TITLE: Camouflage in Computer Science
AUTHOR: Eugene Wallingford
DATE: January 25, 2006 6:07 PM
DESC:
-----
BODY:
A couple of months ago,
I mentioned that
I was submitting a proposal to speak at a local conference
on camouflage. The conference is called "CAMOUFLAGE: Art,
Science and Popular Culture" and will be held at my university
on April 22. It is being organized by Roy Behrens, a graphic
design professor here about whom I wrote a bit in that old
entry. My proposal was accepted. You can see a list of
many of the conference speakers on the promotional poster
shown here. (Click on the image to see it full size.)
Behrens has attracted speakers from all over the world,
despite no financial support for anyone. He recently
announced that Marvin Bell, the first Poet Laureate of
Iowa, will open the conference by reading a new poem about
camouflage, especially written for the event, named "Dead
Man". I've enjoyed hearing poets at CS conferences before,
most recently
Robert Hass at OOPSLA,
but usually they've been invited to speak on creativity
or some other "right-brain" topic. I've never been at a
conference with a world-premiere poetry reading... It
should be interesting!
A conference on camouflage run out of a graphics arts
program might seem an odd place for a computer science
professor to speak, but I thought of proposing a talk
almost as soon as I heard about the conference. Computer
scientists use camouflage, too, but with a twist -- as
a way to transmit a message without anyone but the intended
recipient being aware that a message exists. This stands
in contrast to encryption, a technique for concealing
the meaning of a message even as the message may be
publicly known. I've studied encryption a bit in the last
couple of years while preparing for and teaching an
undergraduate course in algorithms, but I've not read
as much on this sort of "computational camouflage", known
more formally as steganography.
This is not an area of research for me, at least yet,
but it has long been an idea that intrigues me. This
audience isn't looking for cutting-edge research in computer
science anyway; they are more interested in the idea of
hiding things via patterns in their surroundings. This
conference affords me a great opportunity to learn more
about steganography and other forms of data hiding -- and
teach a non-technical audience about it at the same time.

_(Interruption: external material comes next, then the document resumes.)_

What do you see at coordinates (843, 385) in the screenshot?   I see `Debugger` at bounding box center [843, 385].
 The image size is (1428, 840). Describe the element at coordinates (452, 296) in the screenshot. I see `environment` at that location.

If you have ever taught something to beginners, you know that
committing to teach a topic forces you to understand it
at a deeper level than you might otherwise be able to get
away with. For me, this project will be one part studying
computer science, one part educating the public, and one
part learning about an idea bigger than computer science
-- and where CS fits into the picture.
I have titled my talk
NUMB3RS
Meets
The DaVinci Code:
Information Masquerading as Art. (I'm proud of that
title; I hope it's not too kitschy...) I figure I'll show
plenty of examples, in text and images and maybe even
music, and then relate steganography to the idea of
camouflage more generally.
I also figure that I will have a lot of fun writing code!